Em entrevista ao The Intercept, outro defensor público, Bruno Shimizu, concorda e aprofunda o argumento de Duarte: "O governo está abrindo mão de arrecadação. Está tirando dinheiro de outras políticas públicas para entregar na mão dessas empresas. Com um ônus: o governo paga três vezes mais por cada preso custodiado em um presídio privado do que o valor gasto no sistema prisional público”, disse Shimizu, que também é diretor do IBCCRIM.

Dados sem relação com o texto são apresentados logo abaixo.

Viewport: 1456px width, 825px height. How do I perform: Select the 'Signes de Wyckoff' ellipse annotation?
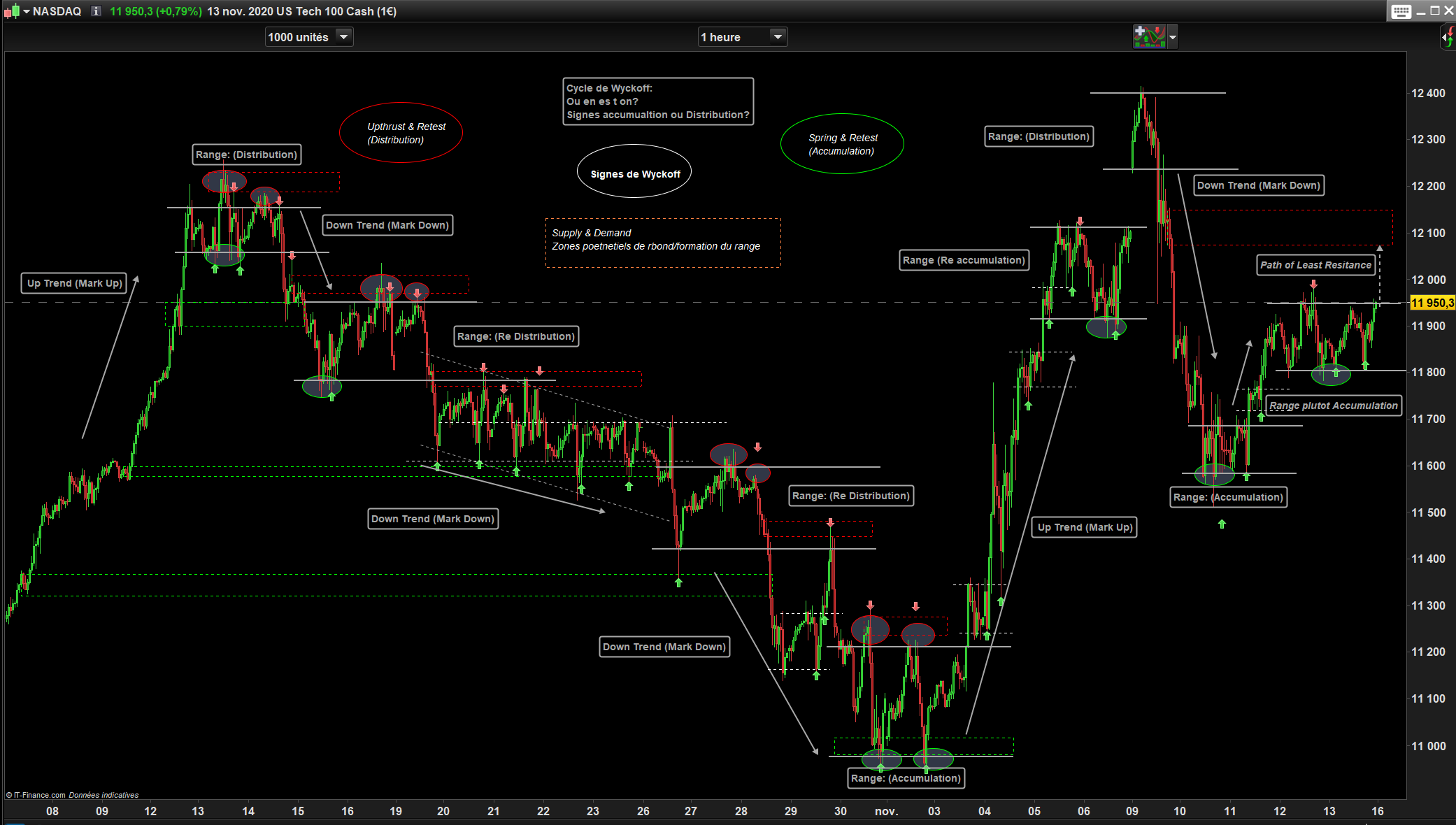(x=634, y=173)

Além disso, os presídios privatizados não apresentaram, até aqui, soluções para os problemas já registrados nas gestões públicas penitenciárias. Como exemplo, entre 2017 e 2019, ocorreram dois massacres no Complexo Penitenciário Anísio Jobim, no Amazonas. A unidade era administrada pela Umanizzare, que abandonou o “negócio” após os episódios.
A problemática de Erechim
No último dia 6 de outubro, o leilão do presídio de Erechim foi feito na Bolsa de Valores de São Paulo e a Soluções Serviços Terceirizados (SST) foi a ganhadora sem que tivesse encarado qualquer concorrente. Ali ficou decidido que a empresa construiria o presídio e faria sua gestão a um custo de R$ 233 diários por interno.
A unidade prevê um total de 1200 vagas e ficaria pronta em até 2 anos dispondo de R$ 150 milhões do Banco Nacional de Desenvolvimento Econômico e Social (BNDES). A concessão, por sua vez, vale por 30 anos e busca substituir o atual presídio de Erechim, que abriga 444 internos no centro da cidade. O valor total estimado do contrato está na casa dos R$ 2,5 bilhões.
Mas do lado de fora da B3, partidos políticos como o Psol e o Pstu e organizações de direitos humanos como a Amparar (Associação de Amigos e Familiares de Presos e Presas), a Frente Estadual pelo Desencarceramento (SP) e a Pastoral Carcerária do RS protestavam contra a entrega do presídio.
Os manifestantes lembravam a quem passasse e aos poucos meios de comunicação que cobriram o ato que a SST já foi punida, no Rio de Janeiro, por falta de higiene na distribuição de quentinhas a presos. De equipamentos quebrados, a carne recongelada e comida estragada, tudo o que viola normas básicas de higiene foi registrado em vistoria no local.
Cinco dias depois do leilão, a SST foi desclassificada pela Justiça gaúcha por não atender a um dos itens do edital. Mas se engana o leitor de que tenha sido pelas denúncias de falta de higiene no RJ. A empresa foi tirada da gestão do futuro presídio por não ter apresentado, conforme previa o edital, a carta de uma instituição financeira declarando que analisou os planos de negócio da empresa e que atestava sua viabilidade. E ainda pode recorrer.
A primeira experiência
A primeira prisão privatizada do Brasil completou 10 anos em 2023. Inaugurada em 28 de janeiro de 2013 por Antônio Anastasia, então governador de Minas Gerais, o complexo penitenciário de Ribeirão das Neves é gerido por um consórcio entre o Estado e um grupo de empresas organizado sob a sigla GPA (Gestores Prisionais Associados). À época do seu lançamento, a Parceria Público-Privada custava a Minas Gerais R$ 2 mil mensais por interno.
“O prédio inaugurado nesta segunda dará 608 novas vagas. Além dele, mais quatro unidades, no mesmo local, estão em fase final de construção e devem ser finalizadas até o fim do ano, gerando um total de 3.040 novas vagas. As obras custaram cerca de R$ 280 milhões para a empresa GPA que venceu a licitação e em troca vai administrar o presídio pelos próximos 27 anos. O modelo é considerado uma boa saída para o Estado que não dispõe de um montante de verba como esta para construir novas unidades e tem um déficit de 10 a 15 mil vagas”, diz um trecho de matéria publicada à época no portal Terra sobre a novidade.
Em Ribeirão das Neves, o trato de monitores contratados pela GPA aos presos vem gerando problemas. Em julho desse ano, por exemplo, um homem morreu dentro da prisão por falta de atendimento médico. Em 2022, a família de um preso denunciou a morte do parente por omissão de socorro. Além disso, há uma série de denúncias de tortura supostamente praticadas no local.